The official noted that the interest rate “has not had a significant movement in the last few days.” To this he added that last Friday, the bank had RD$17 billion on Overnight (surplus liquidity which the banks deposit in the Central Bank for a few days), besides “to have accepted surpluses” of 1 billion pesos. “In other words it is not a problem to move the types of interest,” said Valdez Albizu.
Another measure announced by Valdez Albizu was the injection of between US$150 million to US$200 million in the exchange market, in order to halt what he called “the irregular behavior of the exchange rate,” which had risen above RD $45 per dollar.
But according to the ABA, this exchange movement is part of the seasonal variations which occurred during the first months of the year, when “regularly the exchange rate shows a greater tendency to rise,” as a result of the normal imbalance between income and expenditure of hard currency in the country.
In this way, the spokesman for the commercial banks, with his characteristic caution, contradicts the versions offered by the Governor of the Central Bank that seek to explain the upward movement in the exchange rate; who said that with a reduction in the interest rates on credit cards, the banks, in order to compensate, have carried out collateral operations of buying and selling dollars. This “has to do with the competition which has given rise to handling a greater amount of dollars,” said Valdez Albizu.
The injection of dollars in the exchange market was expected to be carried out starting Tuesday (yesterday). It was not possible to confirm with the Central Bank if this operation of sale of dollars was carried out.
Nevertheless, during a trip around bank branches of 3 large commercial banks, reporters were able to determine that at the cashier’s window the dollar was sold at RD $45 and was bought at RD $44.55, which are levels similar to those at the close of business last Friday.
Also, the Central Bank reported on its webpage the results of its daily survey at the cashiers that sell dollars in the financial institutions, that reveals that during yesterday (10 February), the exchange rate continued climbing until it reached, on sales at the cashier an average of RD $44.98 and for the purchase of dollars RD $44.55.
The vice president of the Regional Center for will Sustainable Economic Strategies (CR EES), Ernesto Selman, said that he felt that the announcement made by the Central Bank, of injecting between US$150 million and US$200 million in the exchange market is nothing new, because this institution intervenes in the exchange market with a lot of regularity.
According to Selman, during the 2nd half of January, the Central Bank injected US$280 million of its international reserves, and that to announce it now, all they looking for is “a shock effect regarding the expectations.”
In his reading regarding the measure to increase the legal reserves he feels the following: to create the effective demonstration regarding how far the Central Bank is willing to go in order to halt the depreciation of the exchange rate.

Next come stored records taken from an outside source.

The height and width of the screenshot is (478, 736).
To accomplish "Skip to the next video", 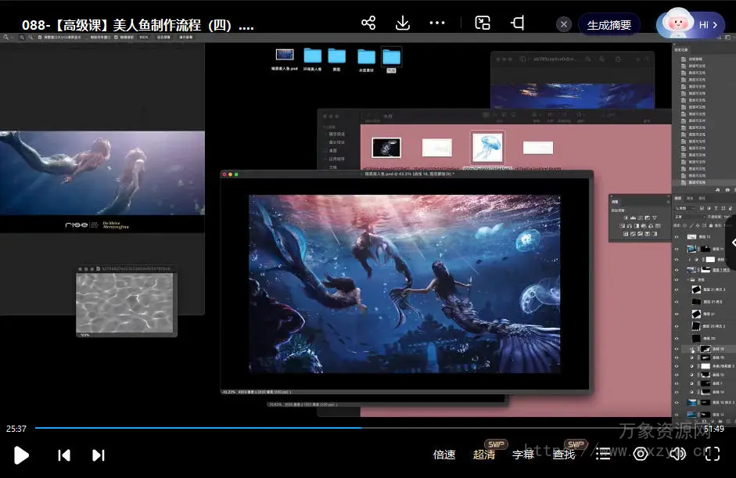I will pos(99,455).
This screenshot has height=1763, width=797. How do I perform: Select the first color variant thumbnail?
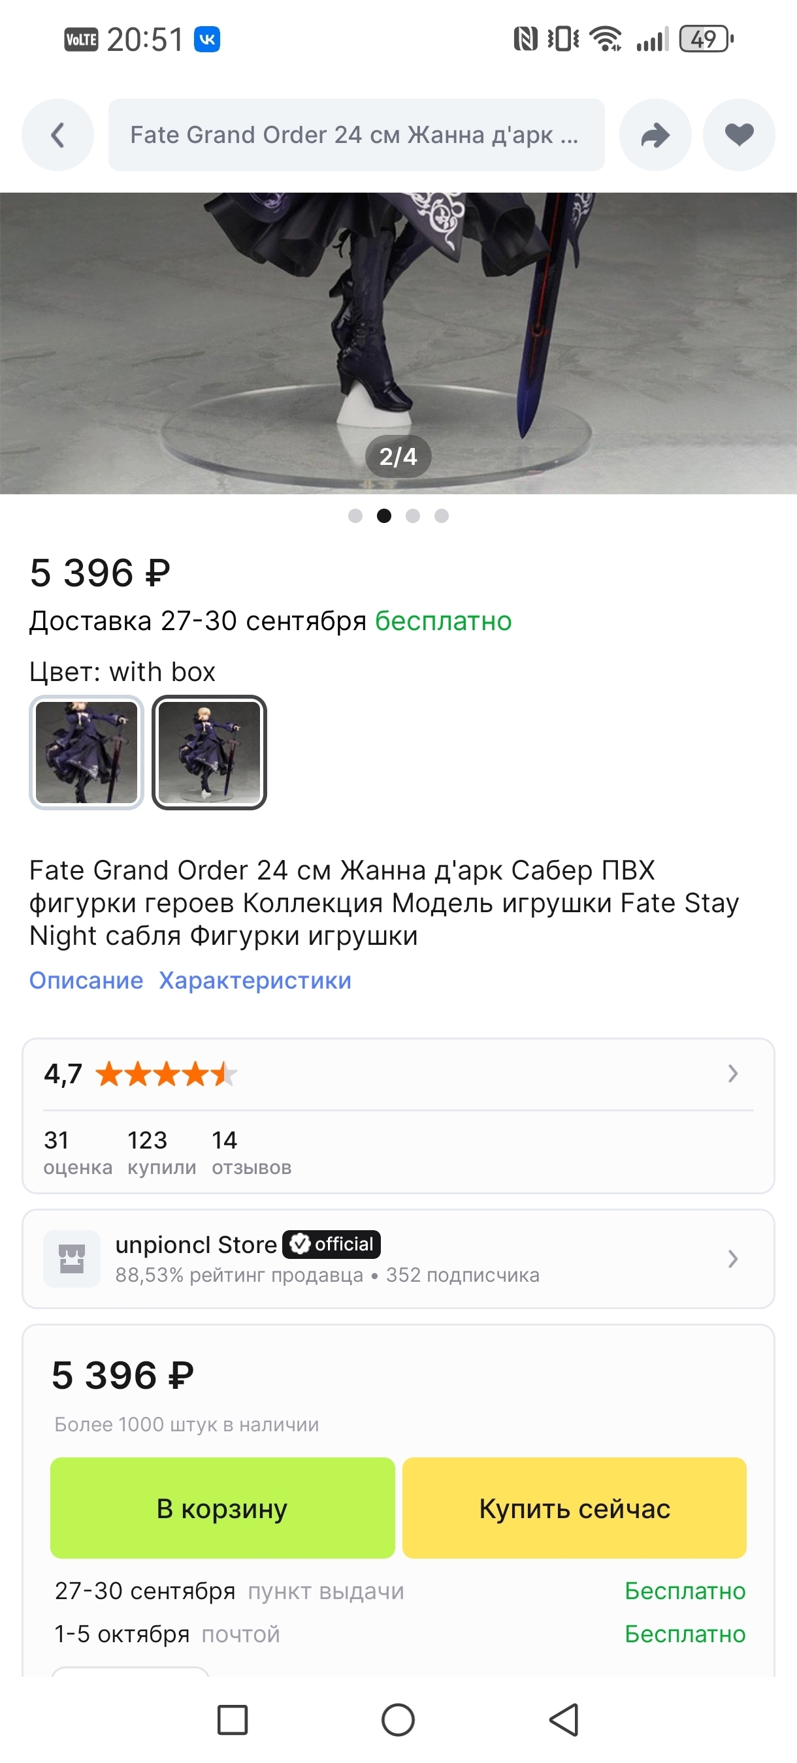pos(86,752)
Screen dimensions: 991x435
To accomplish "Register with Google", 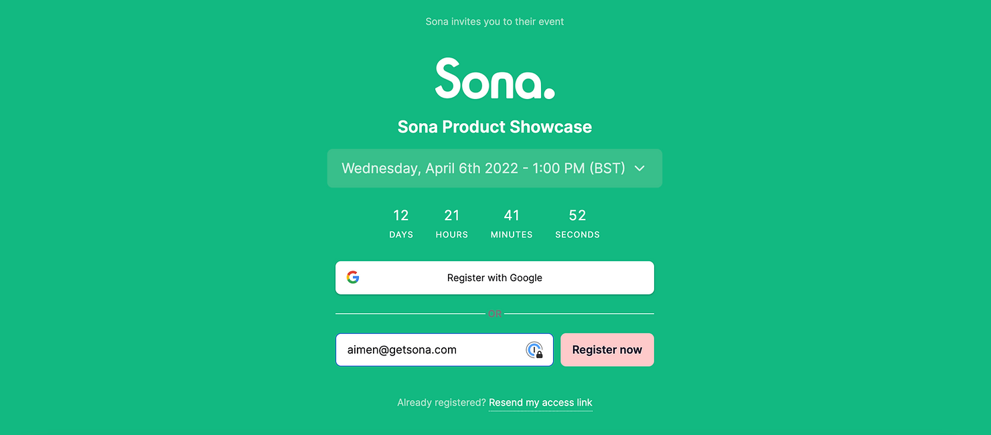I will (495, 278).
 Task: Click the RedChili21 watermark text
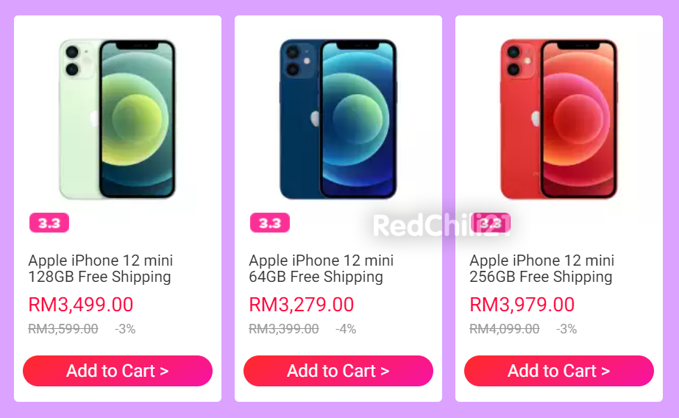(441, 226)
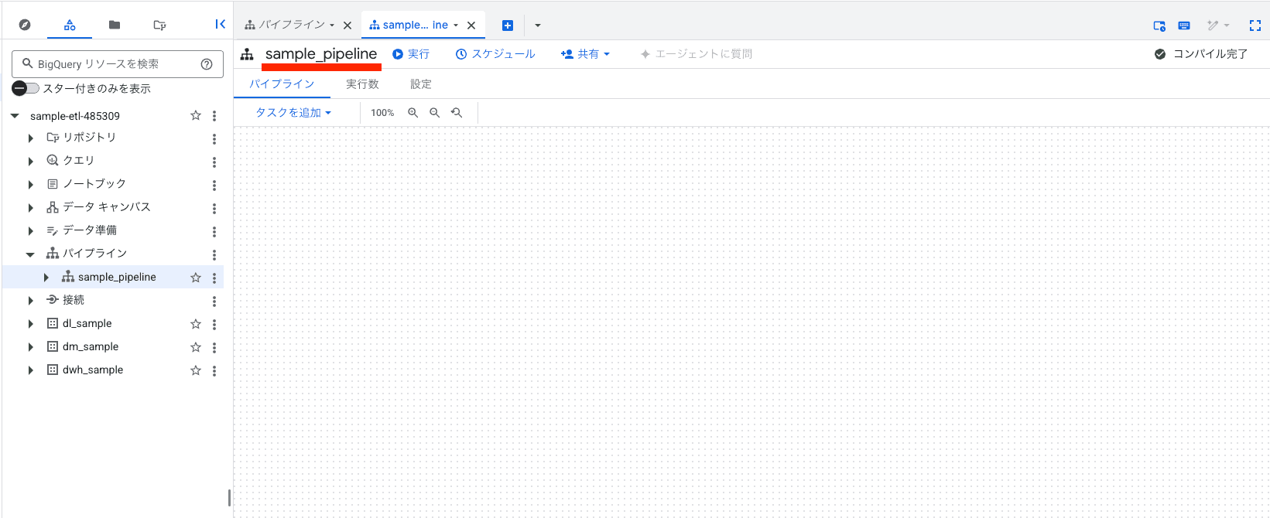Click the fullscreen icon at top right
Screen dimensions: 1270x518
pos(1255,26)
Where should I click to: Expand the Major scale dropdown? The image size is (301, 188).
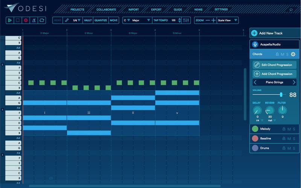click(x=141, y=20)
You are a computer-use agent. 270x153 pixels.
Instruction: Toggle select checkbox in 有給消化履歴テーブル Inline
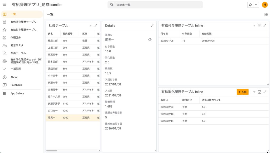pos(259,92)
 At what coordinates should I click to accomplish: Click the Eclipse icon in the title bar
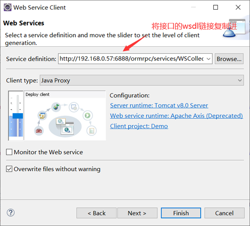[8, 7]
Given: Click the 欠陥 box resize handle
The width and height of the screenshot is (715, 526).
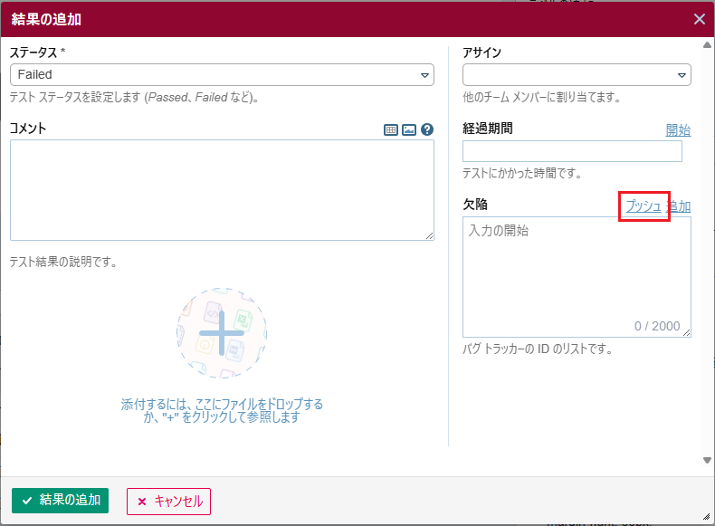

But, “the depreciation in the exchange rate is something that is happening in all the emerging countries of the world,” he observed.
Pavel Isa Contreras, another of the country’s well-known economists, and research coordinator of the Dominican Observatory of International Commerce at the Intec University, said that he felt that the measures announced by Valdez Albizu were an “overreaction” that could push the exchange rate to an even less desirable level.
In the context in which the inflation rates of the United States and the Dominican Republic are evolving, combined with an appreciation of the peso, the Dominican exports might be negatively affected and not able to compete with the imports.
“The movement of the exchange rate has been fairly stable, and I don’t think that it justifies paraphernalia of this type,” said Isa Contreras, as he referred to the measures announced by Hector Valdez Albizu.
The legal reserve is the obligation that the entities of financial intermediation have to maintain in the Central Bank a percentage of the total funds deposited by the public in any manner or instrument, whether these are in national currency or foreign currency.
As of December 2014, the surplus of banking reserves, in pesos, was RD$1.43 9 billion and in foreign currency it was US$141.2 million.